Thursday, February 14, 2013

Antietam: Where Connecticut soldiers met their demise

MARVIN WAIT, 8th CONNECTICUT LIEUTENANT:
From Norwich, he was mortally wounded  near Harpers Ferry Road during the Ninth Corps' attack.
(CLICK ON IMAGE TO ENLARGE.)
Nineteen-year-old Marvin Wait's refusal to leave the battlefield after initially being wounded at the Battle of Antietam  may have cost him his life. "If Lieutenant Wait had left the battle of his own accord when first hit in the arm, all would have been well," 8th Connecticut Captain Charles Coit wrote after the battle, "but he bravely stood to encourage his men still further by his own example, and at last nobly fell pierced by bullet after bullet."  The last words of the 8th Connecticut lieutenant to a private who helped carry him to the rear were: "Are we whipping them?" (1) With the aid of Antietam battlefield guide Bill Sagle on Sunday, I photographed the placard of Wait near the 8th Connecticut monument. As noted in this post, on Sunday and Monday I photographed the placards of Connecticut soldiers who were killed or mortally wounded at Antietam near where the men met their demise. The weather was cooperative, allowing for a pretty cool presentation. My second-favorite image is the one below of 16th Connecticut captain Newton Manross, who was killed by cannon fire in farmer John Otto's 40-acre cornfield. Before he enlisted in the Union army, Manross told his wife: "You can better afford to have a country without a husband than a husband without a country.." That's great stuff.

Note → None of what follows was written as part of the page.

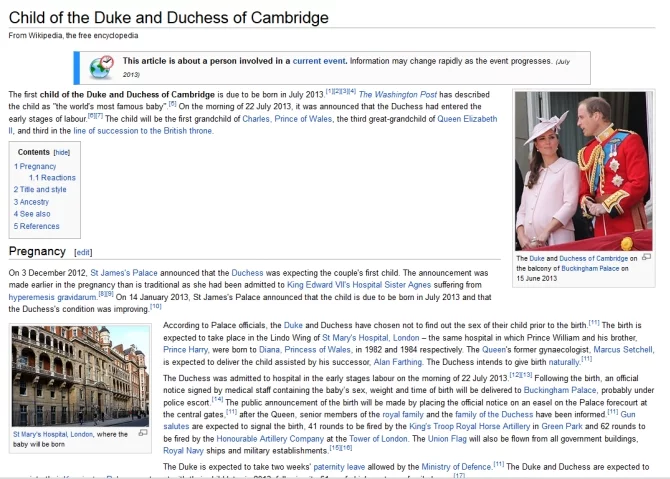Click enlarge icon under St Mary's Hospital photo

coord(142,433)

(1) Memorial of Marvin Wait, Jacob Eaton, 1863
NEWTON MANROSS: 16th CONNECTICUT CAPTAIN:
From Bristol, he was struck and killed by cannon fire on John Otto's farm.

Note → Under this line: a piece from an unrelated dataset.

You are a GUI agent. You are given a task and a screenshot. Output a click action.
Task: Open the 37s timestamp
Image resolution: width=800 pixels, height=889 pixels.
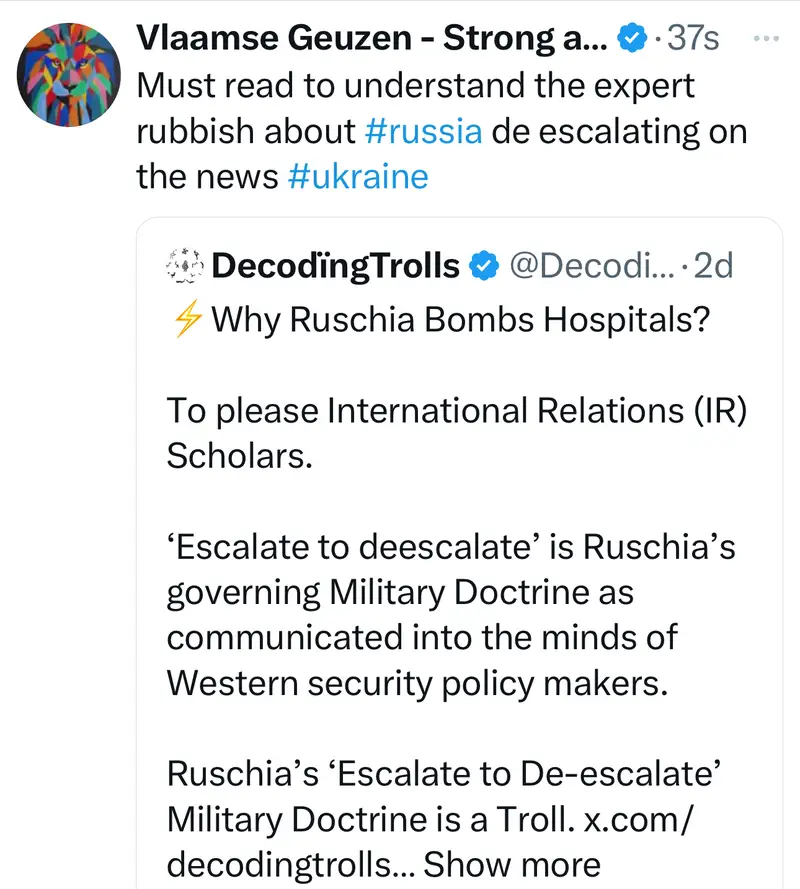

(CLICK ON IMAGE TO ENLARGE.)
GIDEON BARNES: 16th CONNECTICUT PRIVATE:
Mortally wounded at Antietam, he died at his father's house in Burlington, Conn.

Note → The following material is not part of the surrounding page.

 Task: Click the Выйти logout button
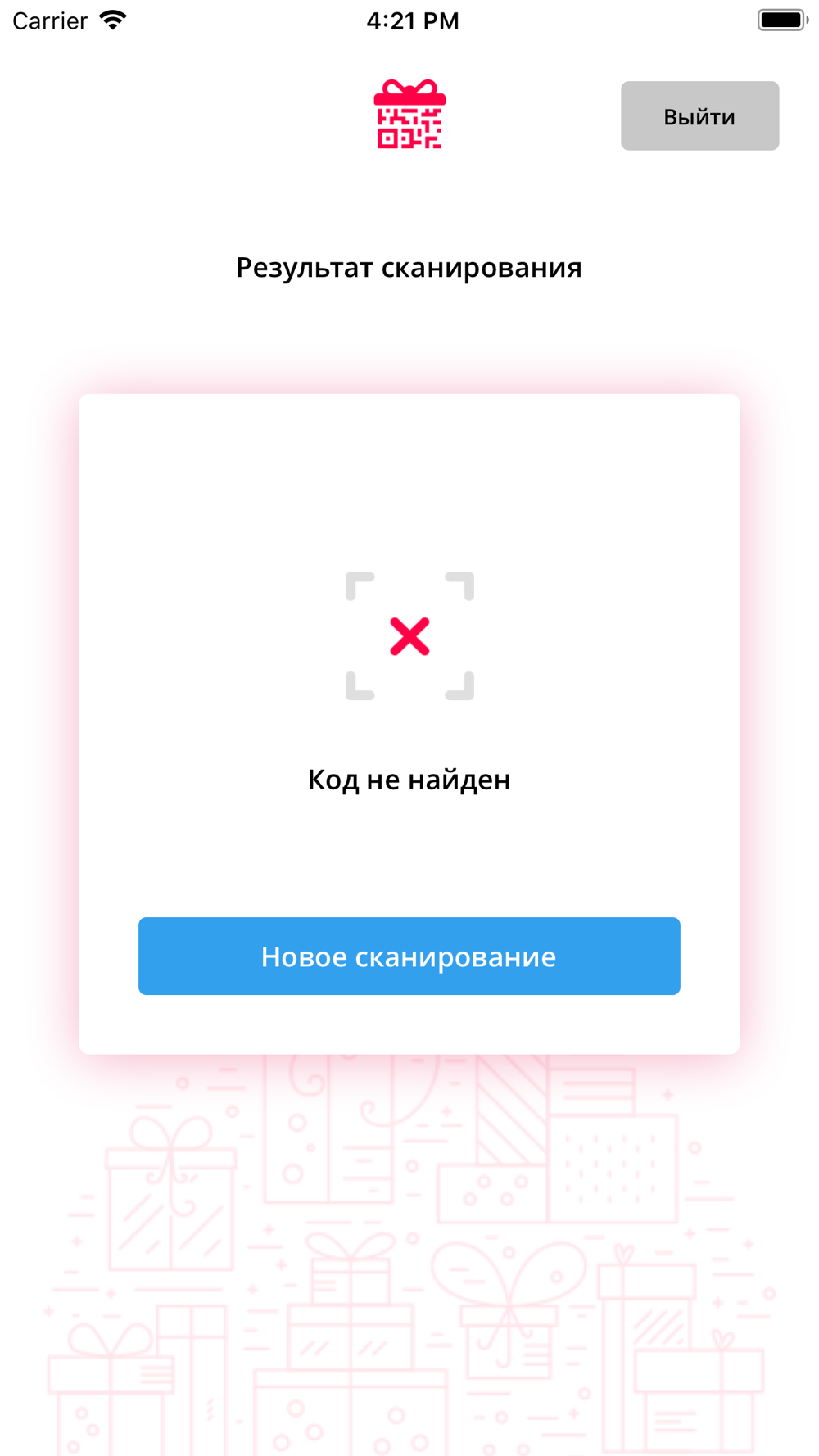point(699,115)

(CLICK ON IMAGE TO ENLARGE.)
DANIEL TARBOX; 11th CONNECTICUT CAPTAIN:
From Brooklyn, Conn., he was killed in a field near Burnside Bridge.
(CLICK ON IMAGE TO ENLARGE.)
HENRY BARNETT: 16th CONNECTICUT PRIVATE:
From Suffield, Conn., his body was found after the battle by a pile of  fence rails.
(CLICK ON IMAGE TO ENLARGE.)
SAMUEL BROWN, 16th CONNECTICUT CAPTAIN:
Brown's body was found stripped of his outer clothes and shoes. He was from South Danvers, Mass.
(CLICK ON IMAGE TO ENLARGE.)

1 comment:

  1. This was a great idea. I'm glad you had clear weather for this trip.